Insights into Selectivity from Rationally Designed Inhibitors of G protein‐coupled Receptor Kinase 2

No small molecule inhibitors selective for G protein‐coupled receptor kinase 2 (GRK2), a validated target for the treatment of heart failure, have advanced to clinical trials. Through the development of a high throughput GRK2‐RNA displacement assay, over 500,000 potential inhibitors have been evaluated. One potential inhibitor of GRK2 of particular interest is the selective serotonin reuptake inhibitor paroxetine. We have shown that paroxetine is capable of inhibiting GRK2 with up to 50‐fold selectivity over other GRKs and mediates increases in contractility in both isolated cardiomyocytes and whole animal studies. Analyses of additional compounds have contributed to the development a structure activity relationship model for compounds based on the paroxetine scaffold. A crystal structure of GRK2 in complex with paroxetine has been used to rationally design derivatives of paroxetine, which effectively decouples the SSRI and kinase inhibition functions of paroxetine without major changes to the scaffold.

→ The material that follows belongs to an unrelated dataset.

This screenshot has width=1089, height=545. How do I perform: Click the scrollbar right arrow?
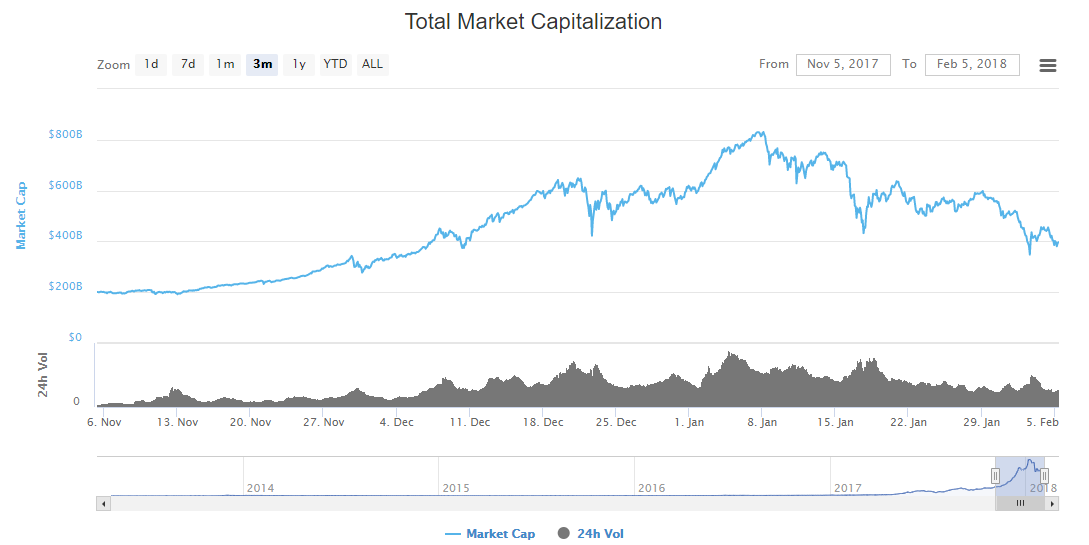click(1053, 504)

A newly obtained crystal structure of GRK2 in complex with a paroxetine derivative confirms the feasibility of rational design with the GRK2·paroxetine scaffold. Additional kinetic characterization of derivatives of paroxetine and newly obtained crystallographic complexes containing inhibitors suggest the underlying molecular mechanisms of inhibitor selectivity among AGC family protein kinases.